Issue with Azure VPN and Entra Domain Services - No internet

I am in the process of configuring Microsoft Entra Domain Services.
Domain services sit within its own VNET with a Subnet of 10.0.0.0/24 and hosts DNS record
A separate VNET exists for our VMs in a subnet of 10.50.200.0/28 -uses the DNS records of the Domain VNET to allow domain join.

I am using Azure VPN Client to connect to the Server VM, and when connecting, can access servers - and from the servers access the internet.

From my client PC, whilst connected to the VPN, I lose internet access when connected, appears to be a DNS issue.

On a server VM, I have installed DNS tools and configured Conditional Forwarders on the Azure Domain DNS servers, but this did not help (forwarders sent to dns google and Azures own public DNS servers)

I’ve checked VPN Additional routes and have nothing configured here. The only routes advertised are those that exist in the VNET it connects to.

Any idea what im missing here?

I recently came to realize that I had this problem as well. I had deployed an Azure P2S VPN about 2 months ago, then I later added an Entra Domain Services domain to my tenant. Last week, I noticed that when my VPN was connected, my local laptop lost all Internet connectivity.

Through testing, I realized that if I removed the DNS Server entries from the VNet which hosts my VPN, all local Internet connectivity was restored. This strongly suggested that the issue was with the Entra DS and the associated DNS components.

On a hunch, I decided to redownload the VPN Config from the portal and compare it to the config I had loaded in Intune for deployment to our Laptops. It was then that the issue was obvious - the DNS Servers from the Entra DS deployment ARE part of the VPN Config, which makes sense. Since my VPNConfig was deployed prior to the deployment of Entra DS, the config was missing these entries.

These entries look like this;

<clientconfig>
    <dnsservers>
      <DnsServerEntry>
        <dnsserver>10.1.2.4</dnsserver>
      </DnsServerEntry>
      <DnsServerEntry>
        <dnsserver>10.1.2.5</dnsserver>
      </DnsServerEntry>
    </dnsservers>
    <excluderoutes i:nil="true" />
    <includeroutes i:nil="true" />
  </clientconfig>

After adjusting the VPNConfig in Intune so that it contained the DNS Nodes, the issue persisted. After a bit of cursing and complaining, I searched for some documentation about the schema of this XML file and that is when I stumbled onto the final fix for this issue.

It turns out, the schema for this document does NOT match the actual document you get when downloading your VPN Config from the Azure Portal. The correct schema for this block of config is actually as follows;

  <clientconfig>
    <dnssuffixes>
        <dnssuffix>.mydomain.com</dnssuffix>
    </dnssuffixes>
    <dnsservers>
        <dnsserver>10.1.2.4</dnsserver>
        <dnsserver>10.1.2.5</dnsserver>
    </dnsservers>
  </clientconfig>

Note the omission of the “DnsServerEntry” wrapper nodes.

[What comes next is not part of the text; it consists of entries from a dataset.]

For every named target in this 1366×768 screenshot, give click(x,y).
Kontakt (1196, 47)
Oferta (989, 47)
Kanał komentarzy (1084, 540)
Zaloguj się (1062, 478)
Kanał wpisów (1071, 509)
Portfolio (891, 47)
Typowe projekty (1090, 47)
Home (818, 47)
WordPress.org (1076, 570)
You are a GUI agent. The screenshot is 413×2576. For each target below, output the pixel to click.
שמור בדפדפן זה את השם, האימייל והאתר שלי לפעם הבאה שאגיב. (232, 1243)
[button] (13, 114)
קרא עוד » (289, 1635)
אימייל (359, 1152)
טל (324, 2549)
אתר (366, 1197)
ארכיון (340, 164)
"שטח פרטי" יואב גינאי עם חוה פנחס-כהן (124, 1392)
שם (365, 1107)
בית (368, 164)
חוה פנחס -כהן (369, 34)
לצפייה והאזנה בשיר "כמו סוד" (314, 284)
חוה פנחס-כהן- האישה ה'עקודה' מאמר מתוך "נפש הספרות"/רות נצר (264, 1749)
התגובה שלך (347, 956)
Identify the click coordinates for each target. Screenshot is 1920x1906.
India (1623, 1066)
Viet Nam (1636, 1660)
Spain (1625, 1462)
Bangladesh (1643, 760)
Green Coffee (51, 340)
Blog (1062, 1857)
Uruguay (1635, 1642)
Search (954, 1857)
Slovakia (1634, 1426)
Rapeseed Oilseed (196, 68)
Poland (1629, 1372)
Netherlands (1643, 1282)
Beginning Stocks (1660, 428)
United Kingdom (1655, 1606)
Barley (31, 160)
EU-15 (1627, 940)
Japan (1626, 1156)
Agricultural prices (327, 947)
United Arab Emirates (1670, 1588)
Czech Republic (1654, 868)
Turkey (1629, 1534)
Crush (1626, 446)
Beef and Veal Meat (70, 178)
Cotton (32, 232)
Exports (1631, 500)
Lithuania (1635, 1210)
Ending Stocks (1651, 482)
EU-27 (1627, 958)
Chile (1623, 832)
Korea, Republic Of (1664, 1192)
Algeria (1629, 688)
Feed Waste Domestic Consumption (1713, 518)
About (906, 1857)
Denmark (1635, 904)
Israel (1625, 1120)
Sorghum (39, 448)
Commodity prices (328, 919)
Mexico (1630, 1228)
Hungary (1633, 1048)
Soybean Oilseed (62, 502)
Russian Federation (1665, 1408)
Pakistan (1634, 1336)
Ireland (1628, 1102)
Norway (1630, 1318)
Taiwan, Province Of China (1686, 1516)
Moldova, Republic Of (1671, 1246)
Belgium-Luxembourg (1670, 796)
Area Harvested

Once I loaded THIS structure into Intune and pushed down to my device, the issue went away completely. Now, when I am connected to our VPN, I do not lose Internet connection and everything seems to be back to working as expected.

Hope this helps other people who hit this issue.

We are also running Cisco Umbrella. I’ve found some ambiguous articles on this that would suggest Umbrella is not supported with the Azure VPN Client - suspect this may be causing the loss of internet connectivity im seeing. (will confirm from a non domain PC later).

Disabled Umbrella service and App, still didnt work.

I ended up setting the Server VNET to use Azure DNS services, connected to VPN again and it worked.
I then set each VM to have its own static DNS, pointed to servers in the Domain VNET and this worked.

Still not sure what I did wrong, I would have though the server VNET being set to use DOMAIN DNS would habe worked - but apparently not.

Looks like traffic is blocked from your PC/Laptop. Do you need to access the internet via Azure from your client machine? If not, config split tunnel, where your client machine access the internet directly.

The issue is the default disablement of non-transition of packets from Spoke VNets, and it’s not recommended to do otherwise.

Old version of Windows 10 perhaps? May need to check if split tunnelling is enabled.

Are you running P2S or S2S VPN?

Possibly the Entra subnet doesn’t have routing to your VM subnet, so it can’t answer dns queries

You’ll need a FW to sort out what and where the traffic needs to be routed.

Amazing mate - thanks for the detailed explanation.

Spot tunneling enabled by default on P2S VPN. I tried forced tunneling also, but negative on internet to the client

Nah, Windows 11 on client machine.

Seems to be DNS.

Server VNET with Entra Domain as it’s DNS, fails.
Server VNET with Azure DNS, successfull.

I ended up leaving Server VNET with Azure DNS and then set static DNS on the server to point at Entra Domain.

VMs can ping DNS servers, access domain and internet etc. it’s just the client using VPN that cannot.

Even when it’s not DNS, it’s always DNS.